With an amusingly detached delivery that rivals Ben Stein's droning roll call in Ferris Bueller's Day Off , he sings "I just want to dance, and fuck, and fly, and try, and fail, and try again…hold up," against a squelchy bass line and stabbing synths. When the percussive noise of what sounds like a triangle dinner bell appears within the mix, one can't help but think that Gourmet is simply winking at his audience, as if to say, "dinner is served."

7. Pouvoir Magique - “Chalawan”

Like a psychoactive ayahuasca brew, the intoxicating "shamanic techno" of Parisian duo Pouvoir Magique's LP Disparition, is an exhilarating trip into unfamiliar territory. Formed in November of 2011, "Magic Power" is the musical project of Clément Vincent and Bertrand Cerruti, who over the years, have cleverly merged several millennia of songs from around the world with 21st-century beats and widescreen electro textures. Lest ye be worried, this is anything but Deep Forest.

In the spring of 2013, Pouvoir Magique co-founded the "Mawimbi" collective, a project designed to unite African musical heritage with contemporary soundscapes, and released two EPs. Within days of launching their label Musiques de Sphères, the duo's studio was burglarized and a hard drive with six years of painstakingly curated material had vanished. After tracking down demos they shared with friends before their final stages of completion, Clément and Bertrand reconstructed an album of 12 tracks.
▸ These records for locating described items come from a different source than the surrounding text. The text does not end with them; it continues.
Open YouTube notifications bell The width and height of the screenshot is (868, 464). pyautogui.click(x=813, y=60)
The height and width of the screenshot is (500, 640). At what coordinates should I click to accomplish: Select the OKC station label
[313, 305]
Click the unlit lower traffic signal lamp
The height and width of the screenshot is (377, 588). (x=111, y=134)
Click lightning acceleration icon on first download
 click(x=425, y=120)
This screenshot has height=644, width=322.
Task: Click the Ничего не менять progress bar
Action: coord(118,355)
Unfinished though they might be, each song is a marvelous thing to behold. Their stunning 2016 single "Eclipse," with its cinematic video, might have been one of the most immediate songs on the record, but it's the pulsing "Chalawan," with its guttural howls, fluttering flute-like passages, and driving, hypnotic beats that truly mesmerizes.
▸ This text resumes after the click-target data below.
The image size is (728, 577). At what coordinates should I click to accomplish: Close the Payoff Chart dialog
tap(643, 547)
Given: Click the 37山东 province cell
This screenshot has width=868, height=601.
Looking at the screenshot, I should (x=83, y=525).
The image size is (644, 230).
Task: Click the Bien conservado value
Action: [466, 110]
6. Purple Disco Machine - “Body Funk” & “Devil In Me” (TIE)

Whenever a bevy of guest artists appears on a debut record, it's often best to approach the project with caution. 85% of the time, the collaborative partners either overshadow the proceedings or detract from the vision of the musician whose name is emblazoned across the top of the LP. There are, however, pleasant exceptions to the rule and Tino Piontek's Soulmatic is one of the year's most delightfully cohesive offerings. The Dresden-born Deep Funk innovator, aka Purple Disco Machine, has risen to international status since 2009, releasing one spectacular track and remix after another. It should go without saying that this long-awaited collection, featuring everyone from Kool Keith to Faithless and Boris D'lugosch, is ripe with memorable highlights.

The saucy, soaring "Mistress" shines a spotlight on the stellar pipes of "UK soul hurricane" Hannah Williams. While it might be a crowning moment within the set, its the strutting discofied "Body Funk", and the album's first single, "Devil In Me", that linger long after the record has stopped spinning. The former track with its camptastic fusion of '80s Sylvester gone 1940s military march, and the latter anthem, a soulful stunner that samples the 1968 Stax hit "Private Number", and features the vocal talents of Duane Harden and Joe Killington, feels like an unearthed classic. Without a doubt, the German DJ's debut is one of the best dance records of the year.